**WHAT IS NEEDED**
Start at the line in the entries below that contains "How do I perform: Open the Vouchers tab?", stop at the line that contains "The width and height of the screenshot is (480, 750).", and output exactly the lines in that span, both ends included.

**DATASET ENTRIES**
※ ※ ※
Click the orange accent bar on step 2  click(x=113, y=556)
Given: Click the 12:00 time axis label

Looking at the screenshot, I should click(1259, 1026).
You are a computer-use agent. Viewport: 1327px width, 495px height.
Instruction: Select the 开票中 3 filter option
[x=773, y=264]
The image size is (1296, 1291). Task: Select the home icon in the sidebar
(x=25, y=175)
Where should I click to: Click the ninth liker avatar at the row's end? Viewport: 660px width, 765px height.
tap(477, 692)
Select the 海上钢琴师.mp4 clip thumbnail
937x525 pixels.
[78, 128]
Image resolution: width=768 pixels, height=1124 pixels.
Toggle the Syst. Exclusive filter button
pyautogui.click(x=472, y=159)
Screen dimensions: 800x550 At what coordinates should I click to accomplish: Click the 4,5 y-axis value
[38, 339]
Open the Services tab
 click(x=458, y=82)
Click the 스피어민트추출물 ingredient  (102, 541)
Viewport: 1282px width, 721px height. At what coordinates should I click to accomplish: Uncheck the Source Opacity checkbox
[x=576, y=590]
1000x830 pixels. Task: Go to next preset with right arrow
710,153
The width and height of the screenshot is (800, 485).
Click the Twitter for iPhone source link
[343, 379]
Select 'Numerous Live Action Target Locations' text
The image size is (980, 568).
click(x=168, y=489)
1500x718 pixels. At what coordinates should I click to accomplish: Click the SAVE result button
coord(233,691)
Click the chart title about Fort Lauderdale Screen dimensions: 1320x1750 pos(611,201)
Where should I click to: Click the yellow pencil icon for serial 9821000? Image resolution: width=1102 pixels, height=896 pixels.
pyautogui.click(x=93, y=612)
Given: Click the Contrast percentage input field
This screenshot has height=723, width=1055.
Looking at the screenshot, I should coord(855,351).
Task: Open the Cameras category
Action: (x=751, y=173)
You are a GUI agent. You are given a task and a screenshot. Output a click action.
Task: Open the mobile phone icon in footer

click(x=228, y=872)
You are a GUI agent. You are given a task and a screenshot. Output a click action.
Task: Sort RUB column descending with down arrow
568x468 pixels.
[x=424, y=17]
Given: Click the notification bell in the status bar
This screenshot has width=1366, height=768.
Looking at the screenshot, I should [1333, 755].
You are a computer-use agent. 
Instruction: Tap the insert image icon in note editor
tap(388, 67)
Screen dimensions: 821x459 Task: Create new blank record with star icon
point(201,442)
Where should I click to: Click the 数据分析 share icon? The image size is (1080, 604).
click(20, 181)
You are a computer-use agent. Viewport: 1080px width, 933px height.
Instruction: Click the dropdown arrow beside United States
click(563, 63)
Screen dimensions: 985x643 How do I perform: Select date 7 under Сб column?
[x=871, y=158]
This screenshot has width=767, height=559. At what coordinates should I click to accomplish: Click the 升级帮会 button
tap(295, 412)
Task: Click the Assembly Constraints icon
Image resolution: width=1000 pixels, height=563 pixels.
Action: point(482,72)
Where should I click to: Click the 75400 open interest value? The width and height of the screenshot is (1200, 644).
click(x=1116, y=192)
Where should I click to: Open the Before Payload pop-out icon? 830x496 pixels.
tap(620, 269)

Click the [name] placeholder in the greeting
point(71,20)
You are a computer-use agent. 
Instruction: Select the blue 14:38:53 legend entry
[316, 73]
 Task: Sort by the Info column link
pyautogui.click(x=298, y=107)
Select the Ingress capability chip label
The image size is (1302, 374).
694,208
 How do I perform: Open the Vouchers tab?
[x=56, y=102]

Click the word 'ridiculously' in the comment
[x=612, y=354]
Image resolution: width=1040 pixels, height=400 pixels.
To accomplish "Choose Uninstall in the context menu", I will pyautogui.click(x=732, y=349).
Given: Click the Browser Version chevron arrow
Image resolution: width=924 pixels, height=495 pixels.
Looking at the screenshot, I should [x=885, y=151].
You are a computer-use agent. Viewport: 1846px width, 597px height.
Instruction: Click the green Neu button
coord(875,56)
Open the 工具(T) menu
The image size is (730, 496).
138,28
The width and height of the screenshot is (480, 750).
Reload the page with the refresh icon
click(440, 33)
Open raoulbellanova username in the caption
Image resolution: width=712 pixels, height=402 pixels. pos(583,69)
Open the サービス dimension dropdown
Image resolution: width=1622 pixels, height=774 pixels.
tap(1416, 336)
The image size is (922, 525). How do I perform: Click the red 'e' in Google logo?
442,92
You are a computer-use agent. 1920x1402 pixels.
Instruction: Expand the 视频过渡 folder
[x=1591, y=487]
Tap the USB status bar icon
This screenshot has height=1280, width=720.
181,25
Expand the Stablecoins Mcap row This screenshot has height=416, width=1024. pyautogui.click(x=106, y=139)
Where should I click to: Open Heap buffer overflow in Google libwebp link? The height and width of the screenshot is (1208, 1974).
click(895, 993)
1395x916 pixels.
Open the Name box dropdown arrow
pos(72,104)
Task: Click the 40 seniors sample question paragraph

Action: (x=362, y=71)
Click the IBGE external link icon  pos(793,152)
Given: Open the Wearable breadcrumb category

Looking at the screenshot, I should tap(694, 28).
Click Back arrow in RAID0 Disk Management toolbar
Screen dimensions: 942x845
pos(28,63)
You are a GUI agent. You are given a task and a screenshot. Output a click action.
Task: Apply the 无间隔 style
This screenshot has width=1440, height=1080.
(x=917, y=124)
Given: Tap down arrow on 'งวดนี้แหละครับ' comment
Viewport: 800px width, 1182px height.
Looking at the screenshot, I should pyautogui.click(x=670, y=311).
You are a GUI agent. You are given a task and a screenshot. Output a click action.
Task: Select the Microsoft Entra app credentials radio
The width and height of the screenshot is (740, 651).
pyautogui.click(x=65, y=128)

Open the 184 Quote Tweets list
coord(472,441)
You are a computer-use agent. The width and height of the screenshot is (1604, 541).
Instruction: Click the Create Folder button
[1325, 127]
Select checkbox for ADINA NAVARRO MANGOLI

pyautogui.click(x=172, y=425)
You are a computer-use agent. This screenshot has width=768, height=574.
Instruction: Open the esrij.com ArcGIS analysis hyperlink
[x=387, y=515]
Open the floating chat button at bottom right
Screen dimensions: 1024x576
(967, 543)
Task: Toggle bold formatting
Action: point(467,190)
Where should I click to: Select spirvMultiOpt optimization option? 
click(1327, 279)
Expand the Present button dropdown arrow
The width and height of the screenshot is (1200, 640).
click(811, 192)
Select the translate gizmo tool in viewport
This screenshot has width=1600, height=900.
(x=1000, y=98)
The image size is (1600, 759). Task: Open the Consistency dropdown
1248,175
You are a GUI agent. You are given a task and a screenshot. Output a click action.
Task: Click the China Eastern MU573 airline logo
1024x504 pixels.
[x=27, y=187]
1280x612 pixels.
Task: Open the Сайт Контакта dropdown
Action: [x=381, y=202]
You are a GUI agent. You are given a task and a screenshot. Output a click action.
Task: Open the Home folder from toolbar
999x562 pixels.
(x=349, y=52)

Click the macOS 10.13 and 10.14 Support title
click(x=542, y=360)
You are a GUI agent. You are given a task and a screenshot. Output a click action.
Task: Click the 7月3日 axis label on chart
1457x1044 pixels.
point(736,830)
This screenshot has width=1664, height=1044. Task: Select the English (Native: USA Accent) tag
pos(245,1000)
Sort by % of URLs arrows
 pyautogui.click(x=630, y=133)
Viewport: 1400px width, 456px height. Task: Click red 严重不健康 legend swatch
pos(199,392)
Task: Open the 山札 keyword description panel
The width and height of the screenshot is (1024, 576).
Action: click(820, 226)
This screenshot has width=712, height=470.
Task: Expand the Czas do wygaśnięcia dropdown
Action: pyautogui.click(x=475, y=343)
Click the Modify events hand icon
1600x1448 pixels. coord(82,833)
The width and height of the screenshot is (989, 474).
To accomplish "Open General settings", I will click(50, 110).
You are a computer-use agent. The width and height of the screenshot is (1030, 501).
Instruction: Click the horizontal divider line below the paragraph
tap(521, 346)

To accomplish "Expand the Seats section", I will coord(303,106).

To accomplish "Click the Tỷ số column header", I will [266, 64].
※ ※ ※
**RESPONSE BELOW**
 How do I perform: Open the Vouchers tab?
[x=56, y=102]

Click the word 'ridiculously' in the comment
[x=612, y=354]
Image resolution: width=1040 pixels, height=400 pixels.
To accomplish "Choose Uninstall in the context menu", I will pyautogui.click(x=732, y=349).
Given: Click the Browser Version chevron arrow
Image resolution: width=924 pixels, height=495 pixels.
Looking at the screenshot, I should [x=885, y=151].
You are a computer-use agent. Viewport: 1846px width, 597px height.
Instruction: Click the green Neu button
coord(875,56)
Open the 工具(T) menu
The image size is (730, 496).
138,28
The width and height of the screenshot is (480, 750).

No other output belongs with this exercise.